«Salve mundi salutare». L’affresco di Cristo crocifisso con san Domenico nel convento di San Marco a Firenze
Victor M. Schmidt
This article discusses Fra Angelico’s fresco of Christ on the cross with St Dominic on the first floor of the convent of San Marco in Florence, with special reference to the inscription. The source of the inscription was indicated more than a century ago by Stephan Beissel: the beginning of a prayer in verse once attributed to St Bernard of Clairvaux (but now commonly regarded as the work of the Cistercian abbot Arnulf of Louvain, d. 1250). The inscription must have been added to the fresco in the late 1490s. The vario lectio of the last three words («presta mihi copiam» instead of «da mihi tuam copiam») occurs in two incunabula of minor works (Opuscula) by St Bernard printed in 1495 in Brescia and Venice, respectively. An edition of the Opuscula is recorded in the catalogue of the convent’s library, which was drawn up in 1499-1500. The inscription gives a special focus to the required attitude to Christ, as described in De modo orandi sancti Dominici from the late 13th century.
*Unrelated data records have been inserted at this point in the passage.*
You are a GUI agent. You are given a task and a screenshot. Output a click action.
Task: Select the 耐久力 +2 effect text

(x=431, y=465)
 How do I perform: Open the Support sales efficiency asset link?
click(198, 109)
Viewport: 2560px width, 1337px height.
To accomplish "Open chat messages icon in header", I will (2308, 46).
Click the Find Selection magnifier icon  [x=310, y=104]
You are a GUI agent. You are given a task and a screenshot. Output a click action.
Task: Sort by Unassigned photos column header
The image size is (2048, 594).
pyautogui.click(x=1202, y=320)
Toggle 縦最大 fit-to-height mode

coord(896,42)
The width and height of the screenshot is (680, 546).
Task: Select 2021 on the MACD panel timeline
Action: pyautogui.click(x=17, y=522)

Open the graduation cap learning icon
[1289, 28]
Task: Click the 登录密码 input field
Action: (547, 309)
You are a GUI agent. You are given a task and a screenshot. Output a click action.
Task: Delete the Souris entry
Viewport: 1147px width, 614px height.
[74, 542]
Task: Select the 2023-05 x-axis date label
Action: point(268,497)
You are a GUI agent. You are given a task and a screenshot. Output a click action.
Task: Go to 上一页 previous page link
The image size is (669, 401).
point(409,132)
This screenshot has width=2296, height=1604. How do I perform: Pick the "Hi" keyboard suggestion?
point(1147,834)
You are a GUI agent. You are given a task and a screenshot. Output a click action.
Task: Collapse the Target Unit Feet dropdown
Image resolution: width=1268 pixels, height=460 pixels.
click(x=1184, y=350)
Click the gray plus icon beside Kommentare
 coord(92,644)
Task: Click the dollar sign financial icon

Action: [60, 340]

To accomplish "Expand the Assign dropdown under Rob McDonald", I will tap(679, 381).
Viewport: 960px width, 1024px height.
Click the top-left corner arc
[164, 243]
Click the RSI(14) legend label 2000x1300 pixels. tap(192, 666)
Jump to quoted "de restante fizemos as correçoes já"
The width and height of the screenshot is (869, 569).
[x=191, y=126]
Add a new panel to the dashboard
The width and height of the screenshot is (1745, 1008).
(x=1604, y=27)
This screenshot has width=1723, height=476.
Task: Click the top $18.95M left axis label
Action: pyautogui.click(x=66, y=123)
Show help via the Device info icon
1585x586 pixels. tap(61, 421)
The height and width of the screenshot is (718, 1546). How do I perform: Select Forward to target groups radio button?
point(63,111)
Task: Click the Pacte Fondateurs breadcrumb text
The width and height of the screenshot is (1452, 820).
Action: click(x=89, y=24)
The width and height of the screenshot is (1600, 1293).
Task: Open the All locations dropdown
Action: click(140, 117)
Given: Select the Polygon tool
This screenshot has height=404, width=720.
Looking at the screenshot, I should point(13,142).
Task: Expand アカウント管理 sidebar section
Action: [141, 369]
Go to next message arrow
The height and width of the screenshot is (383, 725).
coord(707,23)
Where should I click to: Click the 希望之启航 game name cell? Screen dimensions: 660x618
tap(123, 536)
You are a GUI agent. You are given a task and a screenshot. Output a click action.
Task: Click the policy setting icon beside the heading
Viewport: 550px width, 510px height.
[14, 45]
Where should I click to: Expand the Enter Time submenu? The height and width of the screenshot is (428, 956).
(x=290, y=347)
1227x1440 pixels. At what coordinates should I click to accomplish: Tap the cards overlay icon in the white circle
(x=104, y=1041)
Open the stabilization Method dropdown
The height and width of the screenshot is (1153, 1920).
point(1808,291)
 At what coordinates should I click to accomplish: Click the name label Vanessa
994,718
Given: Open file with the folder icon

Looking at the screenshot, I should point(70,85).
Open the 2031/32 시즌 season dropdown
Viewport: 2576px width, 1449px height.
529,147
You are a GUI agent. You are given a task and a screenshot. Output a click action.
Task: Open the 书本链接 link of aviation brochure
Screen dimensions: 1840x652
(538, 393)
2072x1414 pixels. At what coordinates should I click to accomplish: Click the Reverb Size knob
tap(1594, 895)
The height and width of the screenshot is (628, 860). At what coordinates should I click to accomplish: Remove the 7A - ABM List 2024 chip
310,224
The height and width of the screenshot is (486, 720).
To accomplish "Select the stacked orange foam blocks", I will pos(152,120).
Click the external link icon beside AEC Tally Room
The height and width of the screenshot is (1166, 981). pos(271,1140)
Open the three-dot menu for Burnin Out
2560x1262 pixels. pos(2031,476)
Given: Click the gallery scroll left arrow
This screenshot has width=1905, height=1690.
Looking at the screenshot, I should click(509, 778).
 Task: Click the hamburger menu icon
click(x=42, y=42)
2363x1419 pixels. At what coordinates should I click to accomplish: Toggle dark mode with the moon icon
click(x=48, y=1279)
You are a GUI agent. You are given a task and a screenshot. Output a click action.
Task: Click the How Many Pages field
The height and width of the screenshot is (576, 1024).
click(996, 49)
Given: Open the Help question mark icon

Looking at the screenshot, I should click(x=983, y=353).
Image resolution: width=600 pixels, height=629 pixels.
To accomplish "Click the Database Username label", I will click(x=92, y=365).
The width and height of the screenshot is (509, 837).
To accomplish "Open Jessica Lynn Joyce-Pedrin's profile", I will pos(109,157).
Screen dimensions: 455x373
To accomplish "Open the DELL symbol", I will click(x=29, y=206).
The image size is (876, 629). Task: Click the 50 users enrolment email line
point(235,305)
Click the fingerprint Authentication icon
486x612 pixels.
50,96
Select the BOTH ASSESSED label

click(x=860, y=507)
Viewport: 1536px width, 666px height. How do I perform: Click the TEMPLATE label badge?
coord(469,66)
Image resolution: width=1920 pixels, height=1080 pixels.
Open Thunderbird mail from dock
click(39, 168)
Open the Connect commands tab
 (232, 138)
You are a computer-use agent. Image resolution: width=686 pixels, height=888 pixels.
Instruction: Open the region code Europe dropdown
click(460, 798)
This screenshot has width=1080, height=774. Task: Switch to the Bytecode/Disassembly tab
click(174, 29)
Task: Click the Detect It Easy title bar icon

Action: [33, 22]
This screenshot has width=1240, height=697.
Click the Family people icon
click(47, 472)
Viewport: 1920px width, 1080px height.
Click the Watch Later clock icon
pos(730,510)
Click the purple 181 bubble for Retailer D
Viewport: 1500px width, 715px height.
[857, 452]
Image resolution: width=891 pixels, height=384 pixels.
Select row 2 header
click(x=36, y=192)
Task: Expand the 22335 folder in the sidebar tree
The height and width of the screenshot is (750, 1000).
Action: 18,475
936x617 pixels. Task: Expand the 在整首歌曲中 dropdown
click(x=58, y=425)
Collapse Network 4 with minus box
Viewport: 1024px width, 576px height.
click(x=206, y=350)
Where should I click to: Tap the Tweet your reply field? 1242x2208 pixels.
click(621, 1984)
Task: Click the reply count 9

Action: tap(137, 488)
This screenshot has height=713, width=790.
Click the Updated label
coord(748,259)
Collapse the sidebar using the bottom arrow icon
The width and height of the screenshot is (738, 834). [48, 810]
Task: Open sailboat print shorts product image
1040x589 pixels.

The text of the prayer also helps to understand an iconographic aspect often noted in this fresco as well as in others in the convent representing Christ on the cross: the conspicuous effusion of blood. This feature has been related to specifically Dominican ideas about the salvific nature of Christ’s blood. However, the same attention to Christ’s blood is also expressed in three couplets of the prayer. Finally, Christ’s salvific blood also played a role in Savonarola as prior of the convent. In 1496, he had an elaborate vision of Christ on the cross, from whose wounds came forth a great amount of blood. The vision was described and explained by Savonarola himself in a sermon, and by one of his followers, Dominico Benivieni, in a booklet published in the same year. A woodcut illustration shows how a multitude of persons bathing themselves in the stream of blood coming out of Christ’s wounds. The artist did not “copy” Fra Angelico, but the conspicuous emphasis on blood in the fresco in the corridor (and similar ones in the friars’ cells) may have had an impact on Savonarola’s vision.